Why is it that most programs are sequential? One guess could be the
relative dominance of uniprocessing machines available to programmers.
Multithreading a program on a uniprocessor machine in most cases does not
yield enough performance gains to merit days, weeks, or months worth of
work to thread code. Another guess is that most of us think in a
sequential manner. Parallelizing our thoughts does not come naturally
nor is it an easy task.
However, times have changed and many papers have been written on
multithreading. Some advocate the use of threads, while others do not.
With the increasing popularity of Symmetric-Multiprocessing machines,
programming multithreaded code is a skill worth learning.
We will dive into the world of threads with some a little bit of "theory"
first. We will examine thread synchronization primitives and then a
tutorial on how to use POSIX pthreads. Finally, we will finish off with
thread performance and a brief overview of multiprocess programming.
Isn't that something you put through an eye of a sewing needle?
Yes.
How does it relate to programming then?
Think of sewing needles as the CPUs (or LWPs) and the threads in a program as the fiber. If you had two needles but only one thread, it would take longer to finish the job than if you split the thread into two and used both needles at the same time. Taking this analogy a little further, if one needle had to sew on a button (blocking I/O), the other needle could continue doing other useful work even if the other needle took 4 hours to sew on a single button. If you only used one needle, you would be ~4 hours behind!
Now that we have a real world analogy, let's establish something more concrete. A thread is a sequence of instructions that can be executed in parallel with other threads [wikipedia.com]. They are not processes, but rather lightweight threads of execution. Threads of a program are not full-blown processes, but are smaller portions of the process running concurrently (or in parallel). Hence, the term lightweight is used.
You cannot expect a multithreaded program to run on a kernel that does
not support threads. Fortunately most modern Operating Systems support
threads, either with their own thread library or through POSIX pthreads.

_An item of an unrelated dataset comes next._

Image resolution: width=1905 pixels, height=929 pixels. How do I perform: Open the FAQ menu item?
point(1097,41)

Sun Solaris, FreeBSD, Linux, AIX, HP-UX, IRIX, and Windows NT, just to
name a few, support multithreaded programs. However, each Operating
System uses a different technique to support threads.
Before we can dive into the details of how threads are supported, we need
to get familiarized with a few terms.
Solaris uses the many-to-many model. All CPUs are mapped to any
number of LWPs which are then mapped to any number of threads. The kernel
schedules the LWPs for slices of CPU time.

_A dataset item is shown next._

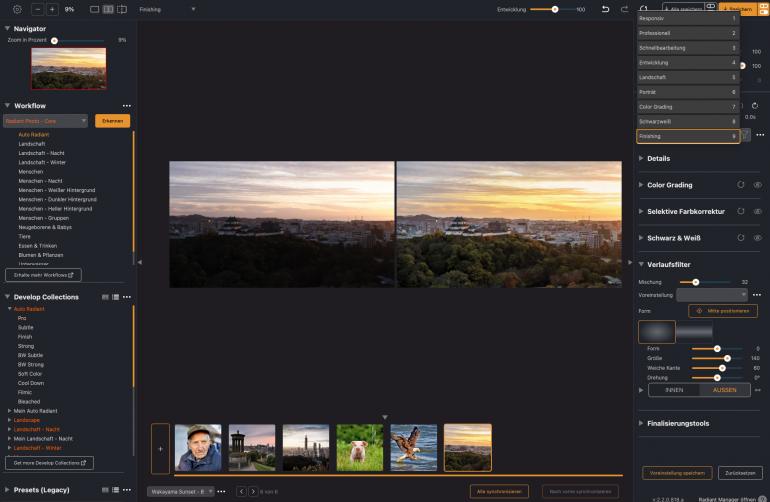
Task: Switch to side-by-side compare view
Action: click(108, 9)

Linux uses the one-to-one model. Each thread is mapped to a single
LWP. Why is this approach favored in Linux over the many-to-many
model? Linux LWPs are really lightweight and thus LWP creation is not as
expensive as it is in Solaris. Another bonus to make your program
multithreaded rather than multiprocess in Linux is that the scheduler
(2.4) gives a 1 point boost to "processes" scheduled which are in the
same thread family as the currently running process.
Moreover, creating bound or unbound threads can greatly impact performance
of your multithreaded program. There is no general rule when it comes to
using either one. Each scenario demands a thorough analysis to select
the right thread type for the job.
Yes, threads are great... for the right tasks! Don't waste your time multithreading a program that isn't worth multithreading. Sometimes just plain, sequential code can do the job just right.
Now that we have a little basic background on threads, let's discuss how we can correctly use threads that best suits our task at hand.
One thread dispatches other threads to do useful work which are usually part of a worker thread pool. This thread pool is usually pre-allocated before the boss begins dispatching threads to work. Although threads are lightweight, they still incur overhead when they are created. This is the classic and one of the more popular thread models.
The peer model is similar to the boss/worker model except once the worker pool has been created, the boss becomes the another thread in the thread pool, and is thus, a peer to the other threads.
Similar to how pipelining works in a processor, each thread is part of a long chain in a processing factory. Each thread works on data processed by the previous thread and hands it off to the next thread. You must be careful to equally distribute work and take extra steps to ensure non-blocking behavior in this thread model or you could experience pipeline "stalls."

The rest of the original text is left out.